A la contra-pregunta del narrador, el interlocutor responde con énfasis "Prefiero no hacerlo" como una negativa con la posibilidad de decidir, de libertad ante una "orden" que no alcanza, por la intensidad de la exigencia, a ser determinante.
En definitiva, "preferir" se evoca bajo esta posible salvedad o fórmula, tal como la expresa intempestivamente el excéntrico personaje:
 Como preferir no prefiero, pero si no me queda otra...




En este sentido, se prefigura como posibilidad de cumplir o no con lo que se exige de él y esto hace a la personalidad que Bartleby va construyendo a lo largo del relato: desde la negativa.
Bartleby no tiene donde dormir y se presume que ni come o lo hace apenas. Realiza un trabajo como "copista" que no conlleva a algo "creativo" y eso también lo desgasta. Representa la imagen de un individuo al cual el sistema lo ha pasado por arriba. Es Samsa o "el artista del hambre" o, mejor dicho, estos dos son Bartleby en cierta forma atemporal.
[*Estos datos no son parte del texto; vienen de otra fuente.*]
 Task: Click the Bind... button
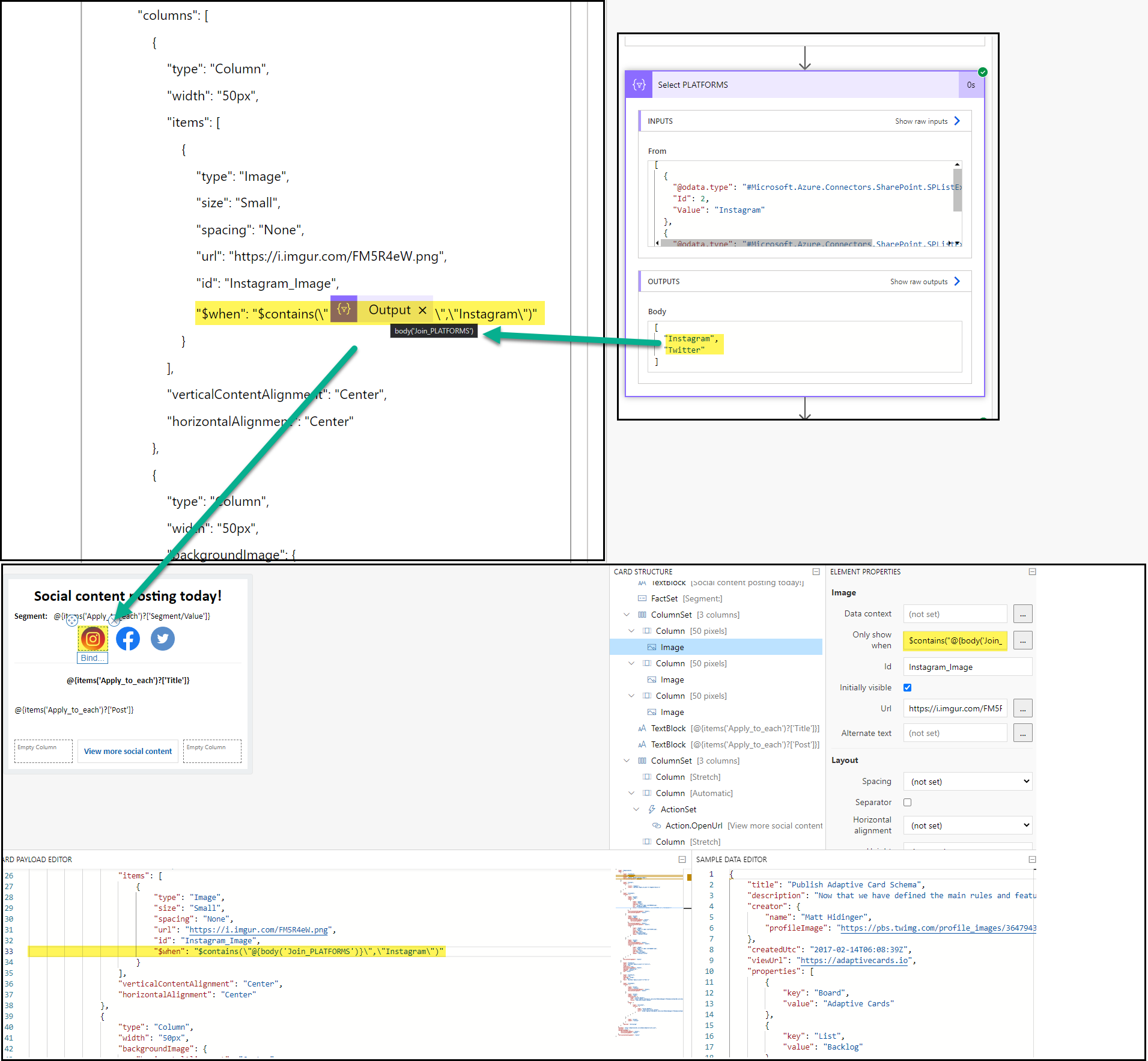pyautogui.click(x=92, y=657)
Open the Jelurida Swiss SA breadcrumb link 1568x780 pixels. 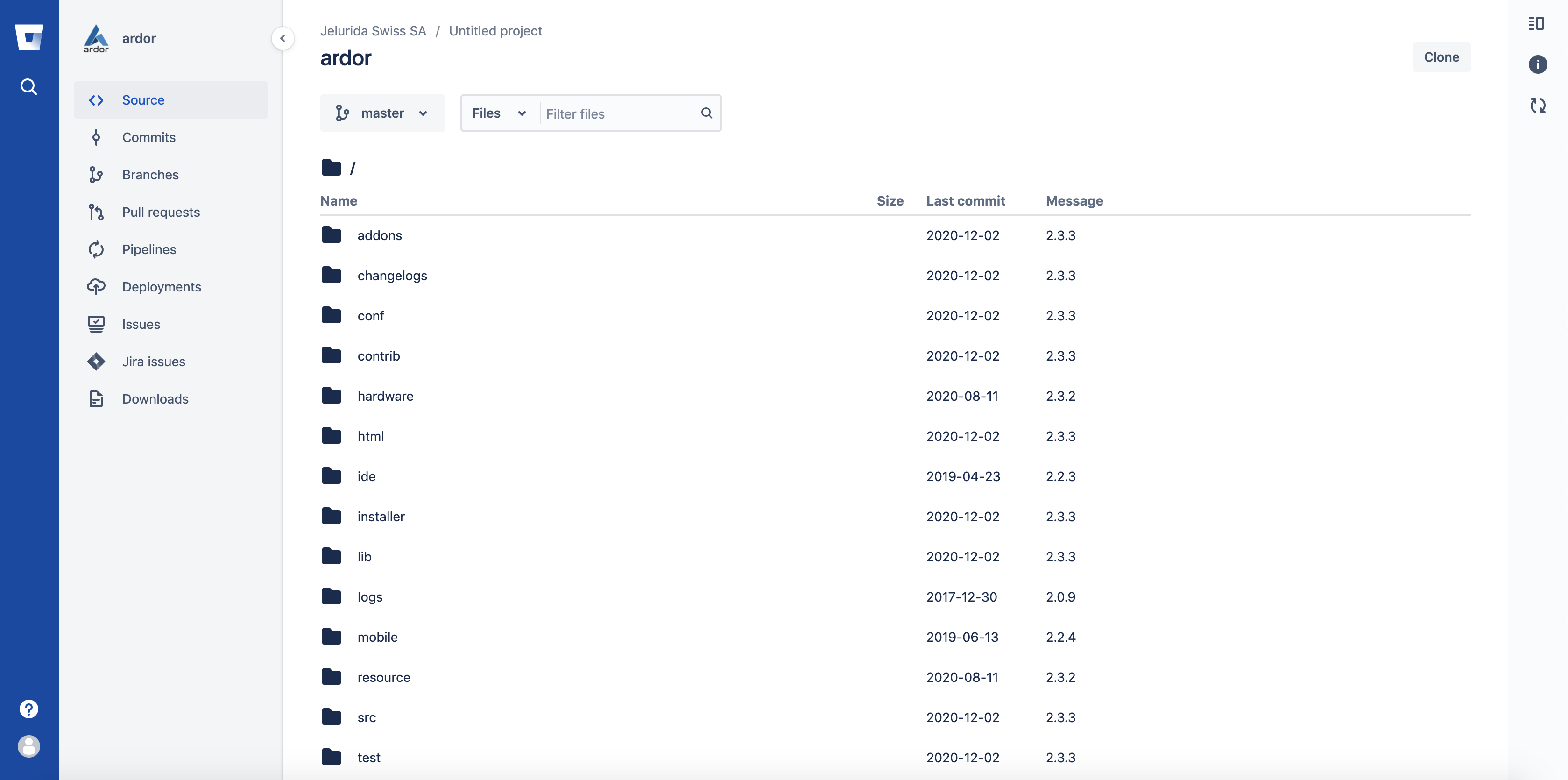(x=373, y=31)
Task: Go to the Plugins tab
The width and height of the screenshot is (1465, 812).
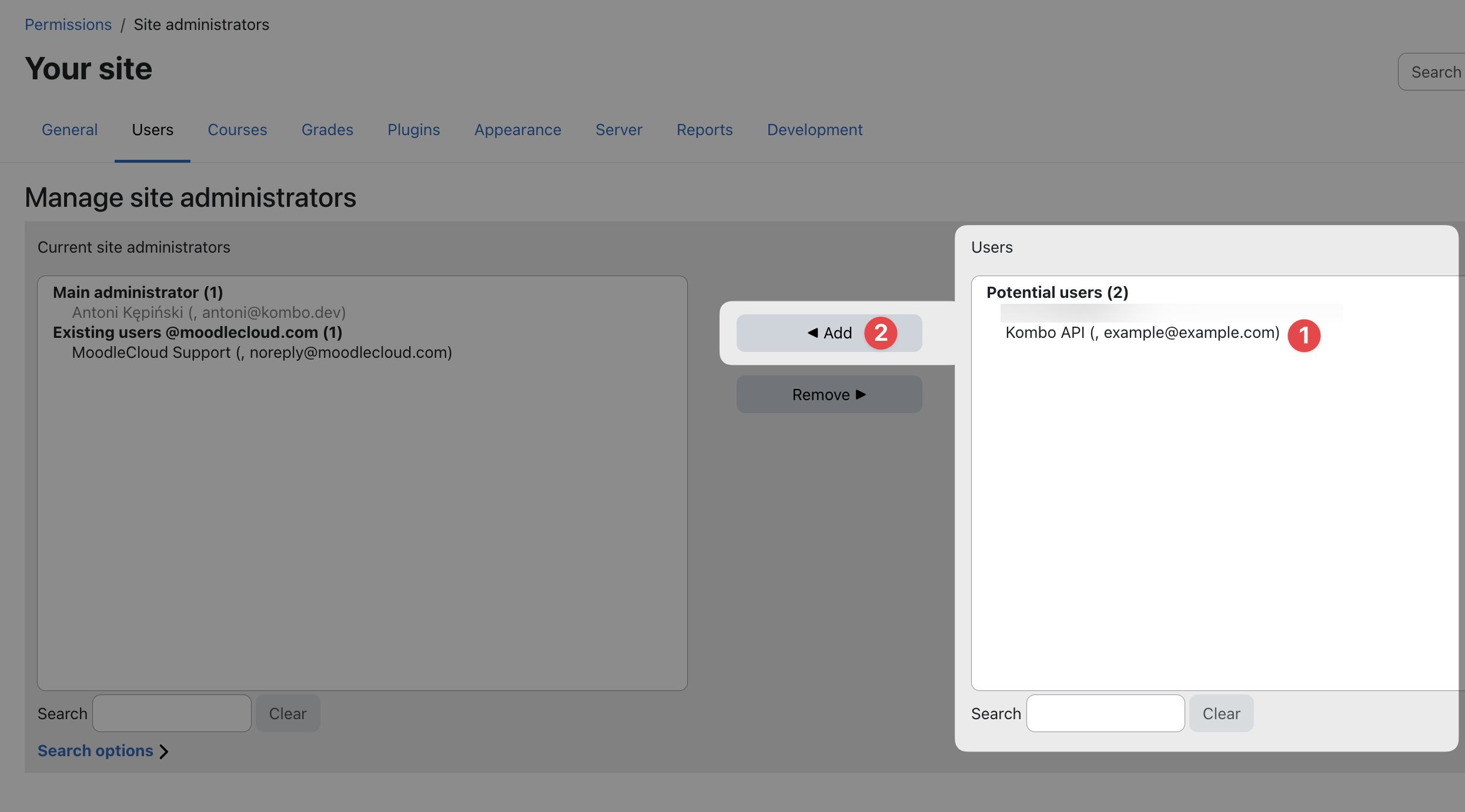Action: 413,130
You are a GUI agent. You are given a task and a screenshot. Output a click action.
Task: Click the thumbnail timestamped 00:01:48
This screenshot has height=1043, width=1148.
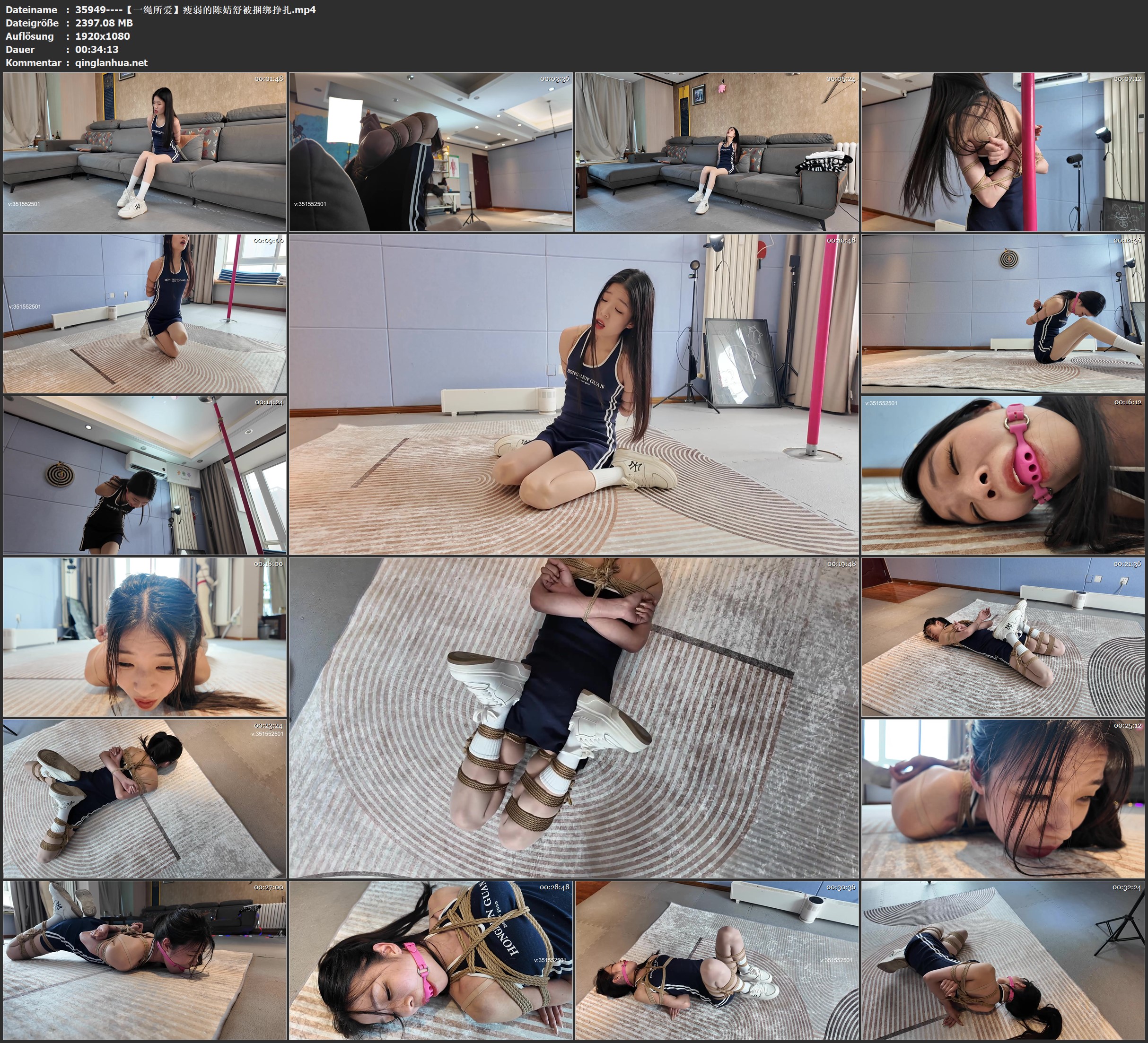tap(145, 152)
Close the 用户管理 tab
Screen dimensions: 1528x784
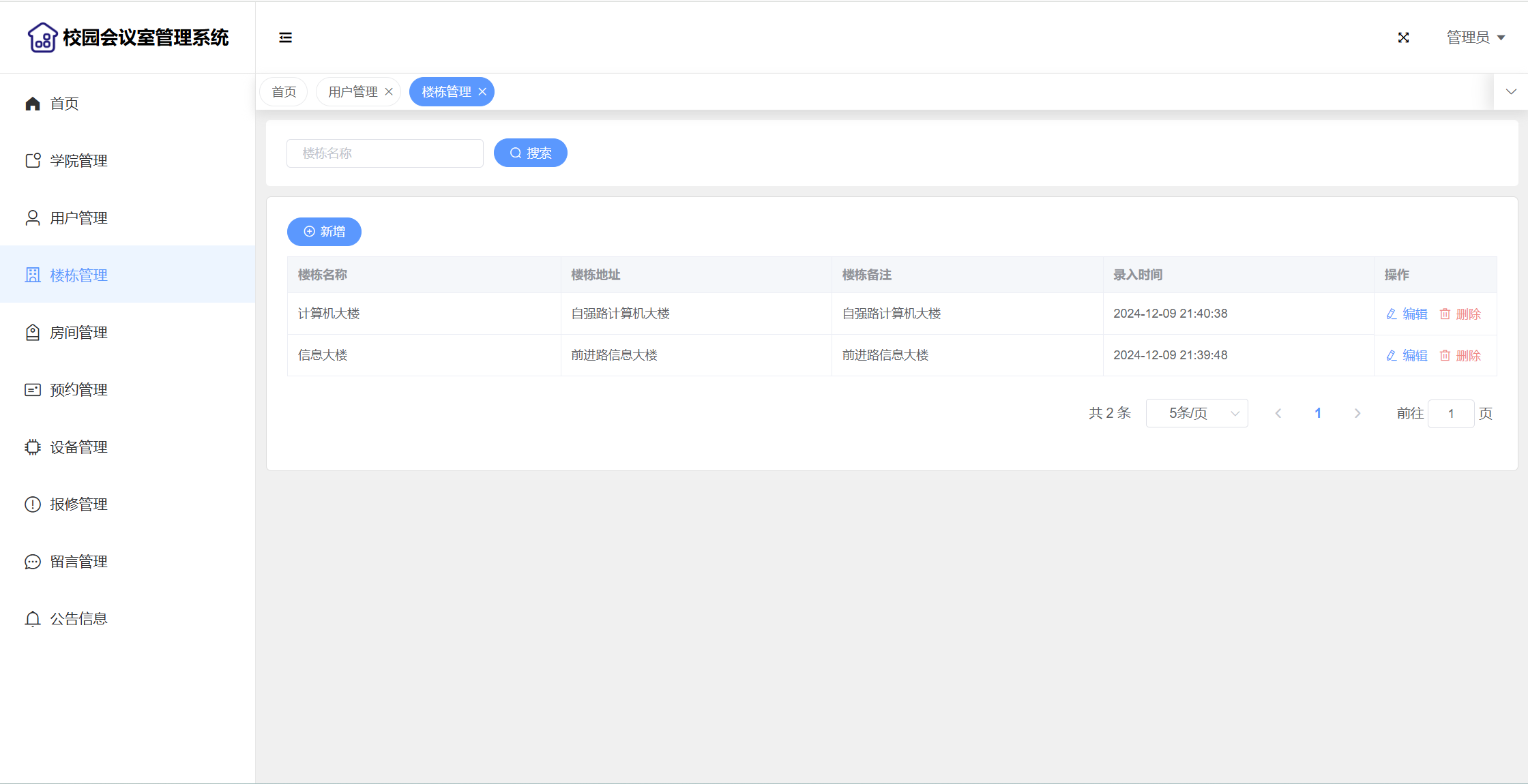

Por lo demás, el final es elocuente. Despojado de todo compromiso, pasa sus últimos días en una especie de lo que hoy sería un "hospicio" a soportar su destino maleable (que antes fue alienable). "¡Ah, Bartleby! ¡Ah, humanidad!" exclama el narrador en un acto de desesperación por encontrar una respuesta al desenlace, donde lo incongruente es esencial a lo humano y deja al descubierto las diásporas que pueden desatar el ser.